[PROVIDED RECORDS]
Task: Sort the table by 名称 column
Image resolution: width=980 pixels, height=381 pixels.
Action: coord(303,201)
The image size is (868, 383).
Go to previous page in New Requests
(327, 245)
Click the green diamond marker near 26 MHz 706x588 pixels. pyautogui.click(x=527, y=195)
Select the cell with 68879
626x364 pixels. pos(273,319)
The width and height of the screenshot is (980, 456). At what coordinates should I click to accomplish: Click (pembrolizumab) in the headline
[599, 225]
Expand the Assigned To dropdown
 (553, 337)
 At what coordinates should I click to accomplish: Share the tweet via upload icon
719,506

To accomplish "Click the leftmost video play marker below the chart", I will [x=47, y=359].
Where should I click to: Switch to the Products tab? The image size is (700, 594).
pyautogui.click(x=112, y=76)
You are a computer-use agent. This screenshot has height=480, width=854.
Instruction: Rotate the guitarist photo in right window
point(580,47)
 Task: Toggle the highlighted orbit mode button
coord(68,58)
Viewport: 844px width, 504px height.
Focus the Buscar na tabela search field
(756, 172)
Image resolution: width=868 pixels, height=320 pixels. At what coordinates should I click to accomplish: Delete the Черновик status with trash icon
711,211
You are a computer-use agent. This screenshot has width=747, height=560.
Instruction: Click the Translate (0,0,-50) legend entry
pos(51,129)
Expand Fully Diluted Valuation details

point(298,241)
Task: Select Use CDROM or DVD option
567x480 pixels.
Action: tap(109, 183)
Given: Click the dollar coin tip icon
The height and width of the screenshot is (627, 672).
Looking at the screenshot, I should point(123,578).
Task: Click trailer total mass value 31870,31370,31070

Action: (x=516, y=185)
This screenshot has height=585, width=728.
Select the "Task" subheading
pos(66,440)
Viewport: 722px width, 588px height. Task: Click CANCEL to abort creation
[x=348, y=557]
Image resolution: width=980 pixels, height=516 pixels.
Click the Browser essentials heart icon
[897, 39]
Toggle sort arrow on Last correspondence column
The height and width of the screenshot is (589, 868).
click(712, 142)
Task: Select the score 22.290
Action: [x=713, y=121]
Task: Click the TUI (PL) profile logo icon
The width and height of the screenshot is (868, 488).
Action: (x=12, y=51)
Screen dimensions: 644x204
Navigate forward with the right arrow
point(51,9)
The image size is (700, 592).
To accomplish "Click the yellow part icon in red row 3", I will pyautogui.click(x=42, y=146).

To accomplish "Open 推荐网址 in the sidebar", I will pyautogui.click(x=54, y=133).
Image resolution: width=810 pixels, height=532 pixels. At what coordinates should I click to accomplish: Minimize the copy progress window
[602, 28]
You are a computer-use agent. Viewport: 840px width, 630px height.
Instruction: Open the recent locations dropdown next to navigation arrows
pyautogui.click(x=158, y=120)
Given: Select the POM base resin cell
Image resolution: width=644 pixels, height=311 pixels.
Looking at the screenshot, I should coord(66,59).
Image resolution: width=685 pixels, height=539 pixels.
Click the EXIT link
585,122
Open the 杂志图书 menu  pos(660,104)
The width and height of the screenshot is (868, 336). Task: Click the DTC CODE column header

[WHAT IS BEING ASKED]
Copy exactly the line that contains "Instruction: Open the" and every line after it through the end of the entries, with nothing added.

[RESULT]
Instruction: Open the recent locations dropdown next to navigation arrows
pyautogui.click(x=158, y=120)
Given: Select the POM base resin cell
Image resolution: width=644 pixels, height=311 pixels.
Looking at the screenshot, I should coord(66,59).
Image resolution: width=685 pixels, height=539 pixels.
Click the EXIT link
585,122
Open the 杂志图书 menu  pos(660,104)
The width and height of the screenshot is (868, 336). Task: Click the DTC CODE column header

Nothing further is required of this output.